Clarification on Prompt Usage and Special Tokens in LLARA-Passage Code

Dear Authors,

Firstly, thank you for your insightful paper, "Llama2Vec: Unsupervised Adaptation of Large Language Models for Dense Retrieval." I found it highly informative and am excited about its potential applications.

While studying the paper and experimenting with the code provided, I noticed some discrepancies between the described methodology and the actual implementation in the BAAI/LLARA-passage model. Specifically, in Section 3.2 and the fine-tuning section of the paper, you mention:

For pretraining, the model uses the NEXT prompt to generate query embeddings and the SELF prompt for answer embeddings. The NEXT prompt is defined as "The next sentence is:". The SELF prompt is defined as "The input sentence is:". You note that while fine-tuning, the formulation can be changed into N2N (NEXT-to-NEXT) or S2S (SELF-to-SELF) but do not indicate that the NEXT and SELF prompts themselves would be altered. However, in the code from your GitHub repository, the prompts and use of special tokens differ:

Prompts in the Code:

Query Inputs: prefix = '"' suffix = '", predict the following passage within eight words: ' Passage Inputs: prefix = '"' suffix = '", summarize the above passage within eight words: ' Use of Special Tokens:

The code includes special tokens to , which are not mentioned in the paper. Given these differences, I have a few questions:

Prompt Discrepancy:

Why do the prompts in the code differ from those described in the paper? In the paper, the prompts are simply NEXT ("The next sentence is:") and SELF ("The input sentence is:"). The code uses more elaborate prompts like "predict the following passage within eight words" and "summarize the above passage within eight words". Could you please explain the rationale behind this change?

Written tasks:
A: Translate this sentence from the thread on LLARA prompts into Spanish: "I found it highly informative and am excited about its potential applications."
B: Please transcribe the stretch from "Clarification on Prompt" through "its potential applications." in the thread on LLARA prompts.
The records after this point come from a separate source.

Extracted material:
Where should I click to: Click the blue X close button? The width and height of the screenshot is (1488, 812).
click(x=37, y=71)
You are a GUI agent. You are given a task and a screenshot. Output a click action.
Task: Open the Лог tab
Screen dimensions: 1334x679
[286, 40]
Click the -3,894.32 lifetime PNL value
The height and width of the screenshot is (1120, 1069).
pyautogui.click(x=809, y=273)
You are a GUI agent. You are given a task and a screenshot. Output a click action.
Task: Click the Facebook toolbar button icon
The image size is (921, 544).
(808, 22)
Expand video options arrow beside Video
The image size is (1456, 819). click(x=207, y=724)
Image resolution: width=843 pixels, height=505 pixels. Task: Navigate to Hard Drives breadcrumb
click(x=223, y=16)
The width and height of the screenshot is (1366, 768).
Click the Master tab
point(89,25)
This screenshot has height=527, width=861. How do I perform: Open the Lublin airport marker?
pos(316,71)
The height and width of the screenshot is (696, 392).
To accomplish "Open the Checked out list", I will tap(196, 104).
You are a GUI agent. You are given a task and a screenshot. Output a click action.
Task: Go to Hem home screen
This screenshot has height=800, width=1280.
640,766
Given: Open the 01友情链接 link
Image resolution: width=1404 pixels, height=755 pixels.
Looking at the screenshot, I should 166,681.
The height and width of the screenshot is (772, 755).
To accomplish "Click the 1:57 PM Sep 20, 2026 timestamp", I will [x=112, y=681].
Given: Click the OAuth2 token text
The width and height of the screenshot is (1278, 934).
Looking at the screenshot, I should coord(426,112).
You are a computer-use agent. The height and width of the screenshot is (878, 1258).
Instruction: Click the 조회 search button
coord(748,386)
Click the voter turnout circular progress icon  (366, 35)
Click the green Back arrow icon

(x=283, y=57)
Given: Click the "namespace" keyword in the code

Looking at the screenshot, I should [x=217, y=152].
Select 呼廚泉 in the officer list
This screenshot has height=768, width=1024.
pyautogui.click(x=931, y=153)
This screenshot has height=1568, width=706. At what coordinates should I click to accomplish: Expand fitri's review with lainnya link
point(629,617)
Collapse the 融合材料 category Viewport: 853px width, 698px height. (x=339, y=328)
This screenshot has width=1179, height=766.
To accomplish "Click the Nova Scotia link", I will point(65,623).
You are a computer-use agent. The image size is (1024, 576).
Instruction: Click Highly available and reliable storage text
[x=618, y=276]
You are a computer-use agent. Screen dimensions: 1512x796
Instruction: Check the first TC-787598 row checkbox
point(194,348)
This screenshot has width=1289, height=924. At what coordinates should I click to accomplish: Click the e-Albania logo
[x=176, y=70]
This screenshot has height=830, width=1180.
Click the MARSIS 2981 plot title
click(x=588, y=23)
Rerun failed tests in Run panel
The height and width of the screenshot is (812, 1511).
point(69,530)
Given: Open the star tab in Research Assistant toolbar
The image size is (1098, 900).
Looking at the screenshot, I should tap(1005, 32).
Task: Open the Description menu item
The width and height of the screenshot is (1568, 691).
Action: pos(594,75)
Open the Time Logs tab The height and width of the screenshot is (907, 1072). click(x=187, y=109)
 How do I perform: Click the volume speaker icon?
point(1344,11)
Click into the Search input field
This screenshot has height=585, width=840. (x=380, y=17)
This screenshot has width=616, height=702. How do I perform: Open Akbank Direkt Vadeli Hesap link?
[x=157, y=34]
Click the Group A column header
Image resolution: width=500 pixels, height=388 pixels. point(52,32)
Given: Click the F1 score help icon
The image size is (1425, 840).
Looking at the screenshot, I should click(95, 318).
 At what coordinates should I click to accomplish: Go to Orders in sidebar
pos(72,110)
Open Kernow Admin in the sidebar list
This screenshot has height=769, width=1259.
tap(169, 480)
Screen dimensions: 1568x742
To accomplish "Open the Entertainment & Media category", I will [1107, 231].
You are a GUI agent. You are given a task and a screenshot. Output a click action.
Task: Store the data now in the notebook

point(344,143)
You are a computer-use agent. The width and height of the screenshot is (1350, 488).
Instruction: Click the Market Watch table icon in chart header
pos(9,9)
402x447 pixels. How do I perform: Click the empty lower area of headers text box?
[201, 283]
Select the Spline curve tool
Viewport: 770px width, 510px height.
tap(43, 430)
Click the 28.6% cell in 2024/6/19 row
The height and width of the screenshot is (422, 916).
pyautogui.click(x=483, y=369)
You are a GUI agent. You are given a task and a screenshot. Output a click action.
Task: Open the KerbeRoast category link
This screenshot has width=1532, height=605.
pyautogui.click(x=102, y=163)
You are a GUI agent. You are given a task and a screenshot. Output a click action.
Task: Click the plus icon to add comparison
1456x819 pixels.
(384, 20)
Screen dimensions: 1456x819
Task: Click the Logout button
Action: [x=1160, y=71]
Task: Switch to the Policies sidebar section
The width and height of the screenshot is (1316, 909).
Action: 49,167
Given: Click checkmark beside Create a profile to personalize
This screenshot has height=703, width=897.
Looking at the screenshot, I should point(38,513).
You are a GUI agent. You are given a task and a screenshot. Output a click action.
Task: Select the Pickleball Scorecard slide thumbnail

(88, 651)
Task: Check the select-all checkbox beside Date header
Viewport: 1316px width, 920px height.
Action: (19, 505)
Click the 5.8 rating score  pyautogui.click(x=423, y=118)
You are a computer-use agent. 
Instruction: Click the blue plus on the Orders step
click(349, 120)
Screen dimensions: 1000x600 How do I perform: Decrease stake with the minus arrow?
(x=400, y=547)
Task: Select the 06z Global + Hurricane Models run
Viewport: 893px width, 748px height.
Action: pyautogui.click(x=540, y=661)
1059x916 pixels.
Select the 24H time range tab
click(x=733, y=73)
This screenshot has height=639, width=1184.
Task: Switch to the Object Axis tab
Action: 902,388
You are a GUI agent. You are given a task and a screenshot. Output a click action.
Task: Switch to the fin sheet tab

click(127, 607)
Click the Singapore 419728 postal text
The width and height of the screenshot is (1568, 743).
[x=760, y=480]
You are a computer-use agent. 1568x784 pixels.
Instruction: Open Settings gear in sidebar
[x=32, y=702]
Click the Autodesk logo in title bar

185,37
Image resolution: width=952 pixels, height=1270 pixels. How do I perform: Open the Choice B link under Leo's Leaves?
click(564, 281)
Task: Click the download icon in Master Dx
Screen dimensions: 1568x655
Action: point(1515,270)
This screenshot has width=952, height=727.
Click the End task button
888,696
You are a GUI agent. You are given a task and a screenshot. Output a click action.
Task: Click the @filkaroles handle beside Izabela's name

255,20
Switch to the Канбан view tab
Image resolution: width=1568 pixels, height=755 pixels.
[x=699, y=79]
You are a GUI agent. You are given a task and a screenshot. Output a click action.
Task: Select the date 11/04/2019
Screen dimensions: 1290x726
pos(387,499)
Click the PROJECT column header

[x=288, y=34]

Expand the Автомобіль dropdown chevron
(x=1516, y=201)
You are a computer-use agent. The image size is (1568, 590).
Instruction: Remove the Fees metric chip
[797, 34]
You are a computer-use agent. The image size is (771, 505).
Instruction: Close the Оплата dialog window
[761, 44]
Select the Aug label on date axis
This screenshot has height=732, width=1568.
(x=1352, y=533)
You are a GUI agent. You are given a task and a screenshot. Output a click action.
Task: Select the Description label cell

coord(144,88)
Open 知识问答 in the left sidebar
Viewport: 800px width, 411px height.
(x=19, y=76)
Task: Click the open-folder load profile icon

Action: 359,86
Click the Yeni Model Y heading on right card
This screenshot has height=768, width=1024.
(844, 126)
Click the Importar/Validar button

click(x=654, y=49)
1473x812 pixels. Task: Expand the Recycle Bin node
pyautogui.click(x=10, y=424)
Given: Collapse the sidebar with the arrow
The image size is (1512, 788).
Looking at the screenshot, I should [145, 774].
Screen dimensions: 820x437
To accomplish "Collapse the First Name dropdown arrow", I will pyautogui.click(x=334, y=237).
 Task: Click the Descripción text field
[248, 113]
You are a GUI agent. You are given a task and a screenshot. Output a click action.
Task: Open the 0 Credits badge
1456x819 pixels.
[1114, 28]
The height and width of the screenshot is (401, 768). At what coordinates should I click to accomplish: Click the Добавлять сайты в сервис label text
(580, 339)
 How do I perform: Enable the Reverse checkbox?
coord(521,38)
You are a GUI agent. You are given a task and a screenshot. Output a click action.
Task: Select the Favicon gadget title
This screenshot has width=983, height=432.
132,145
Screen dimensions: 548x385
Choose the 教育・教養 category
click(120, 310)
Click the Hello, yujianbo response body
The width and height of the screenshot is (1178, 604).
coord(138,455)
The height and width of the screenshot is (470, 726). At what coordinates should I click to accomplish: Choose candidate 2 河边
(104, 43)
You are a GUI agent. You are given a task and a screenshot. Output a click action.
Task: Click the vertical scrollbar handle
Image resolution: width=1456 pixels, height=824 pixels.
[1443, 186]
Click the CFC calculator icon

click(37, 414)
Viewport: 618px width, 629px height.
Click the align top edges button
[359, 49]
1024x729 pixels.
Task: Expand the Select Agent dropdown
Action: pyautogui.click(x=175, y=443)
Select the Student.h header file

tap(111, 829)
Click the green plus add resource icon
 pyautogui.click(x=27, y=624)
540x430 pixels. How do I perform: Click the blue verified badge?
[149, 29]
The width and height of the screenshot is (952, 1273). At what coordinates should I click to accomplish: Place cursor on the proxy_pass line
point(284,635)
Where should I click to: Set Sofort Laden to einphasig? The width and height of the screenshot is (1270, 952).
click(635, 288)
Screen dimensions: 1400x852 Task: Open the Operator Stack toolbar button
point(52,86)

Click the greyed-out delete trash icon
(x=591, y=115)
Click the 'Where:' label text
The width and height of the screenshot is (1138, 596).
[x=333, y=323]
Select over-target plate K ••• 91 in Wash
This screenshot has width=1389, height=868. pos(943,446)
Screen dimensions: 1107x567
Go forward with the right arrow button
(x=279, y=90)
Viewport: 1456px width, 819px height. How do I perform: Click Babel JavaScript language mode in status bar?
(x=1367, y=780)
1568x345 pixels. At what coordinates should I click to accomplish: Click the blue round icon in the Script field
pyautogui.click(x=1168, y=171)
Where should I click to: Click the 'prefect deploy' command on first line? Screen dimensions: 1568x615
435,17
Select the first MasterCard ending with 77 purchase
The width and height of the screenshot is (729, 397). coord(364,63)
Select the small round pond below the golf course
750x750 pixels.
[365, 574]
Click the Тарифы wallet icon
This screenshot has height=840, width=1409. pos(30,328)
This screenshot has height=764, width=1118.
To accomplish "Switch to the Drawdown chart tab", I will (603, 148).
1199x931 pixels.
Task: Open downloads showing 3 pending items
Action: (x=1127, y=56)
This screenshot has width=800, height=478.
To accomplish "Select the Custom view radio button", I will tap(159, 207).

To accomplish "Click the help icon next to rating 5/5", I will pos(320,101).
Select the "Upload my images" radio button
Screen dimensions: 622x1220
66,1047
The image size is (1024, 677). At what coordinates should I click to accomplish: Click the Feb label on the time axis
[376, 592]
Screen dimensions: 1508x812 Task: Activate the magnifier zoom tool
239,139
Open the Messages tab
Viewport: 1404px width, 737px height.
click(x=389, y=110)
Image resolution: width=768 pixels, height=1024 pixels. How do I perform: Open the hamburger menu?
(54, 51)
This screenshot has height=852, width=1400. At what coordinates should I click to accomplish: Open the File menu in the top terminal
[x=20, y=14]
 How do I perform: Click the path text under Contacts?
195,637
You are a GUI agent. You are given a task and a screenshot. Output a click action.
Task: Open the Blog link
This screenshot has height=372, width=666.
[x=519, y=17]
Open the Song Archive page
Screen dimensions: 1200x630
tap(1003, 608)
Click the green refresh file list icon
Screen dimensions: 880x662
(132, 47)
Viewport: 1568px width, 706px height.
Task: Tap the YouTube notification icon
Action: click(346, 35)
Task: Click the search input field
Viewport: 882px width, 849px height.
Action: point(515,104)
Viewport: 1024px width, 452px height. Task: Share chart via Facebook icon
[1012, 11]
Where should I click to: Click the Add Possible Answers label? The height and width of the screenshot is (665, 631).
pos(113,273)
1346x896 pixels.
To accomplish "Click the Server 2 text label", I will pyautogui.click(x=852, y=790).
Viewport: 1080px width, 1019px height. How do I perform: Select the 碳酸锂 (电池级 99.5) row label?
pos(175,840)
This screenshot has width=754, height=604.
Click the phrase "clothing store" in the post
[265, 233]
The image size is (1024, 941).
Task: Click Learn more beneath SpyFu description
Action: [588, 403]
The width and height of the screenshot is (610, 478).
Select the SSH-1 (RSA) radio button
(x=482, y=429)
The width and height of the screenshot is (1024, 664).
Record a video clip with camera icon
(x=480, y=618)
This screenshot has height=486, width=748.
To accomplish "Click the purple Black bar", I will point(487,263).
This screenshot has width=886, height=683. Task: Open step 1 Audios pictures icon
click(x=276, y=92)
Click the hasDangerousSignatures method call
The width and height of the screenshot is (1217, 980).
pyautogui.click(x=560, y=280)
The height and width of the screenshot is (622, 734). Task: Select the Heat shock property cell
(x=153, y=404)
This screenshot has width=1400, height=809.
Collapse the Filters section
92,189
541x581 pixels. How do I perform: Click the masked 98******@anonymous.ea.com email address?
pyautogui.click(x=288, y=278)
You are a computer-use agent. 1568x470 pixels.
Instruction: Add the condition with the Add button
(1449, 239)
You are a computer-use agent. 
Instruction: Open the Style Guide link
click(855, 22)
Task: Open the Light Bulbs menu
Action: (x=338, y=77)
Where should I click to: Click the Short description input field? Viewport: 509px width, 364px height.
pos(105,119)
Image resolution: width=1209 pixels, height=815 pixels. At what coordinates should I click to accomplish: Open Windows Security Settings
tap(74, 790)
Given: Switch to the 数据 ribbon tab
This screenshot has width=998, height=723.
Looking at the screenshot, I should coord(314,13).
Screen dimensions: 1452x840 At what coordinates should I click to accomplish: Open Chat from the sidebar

Responses in order:
A: Me pareció muy informativo y me entusiasman sus posibles aplicaciones.

B:
Clarification on Prompt Usage and Special Tokens in LLARA-Passage Code

Dear Authors,

Firstly, thank you for your insightful paper, "Llama2Vec: Unsupervised Adaptation of Large Language Models for Dense Retrieval." I found it highly informative and am excited about its potential applications.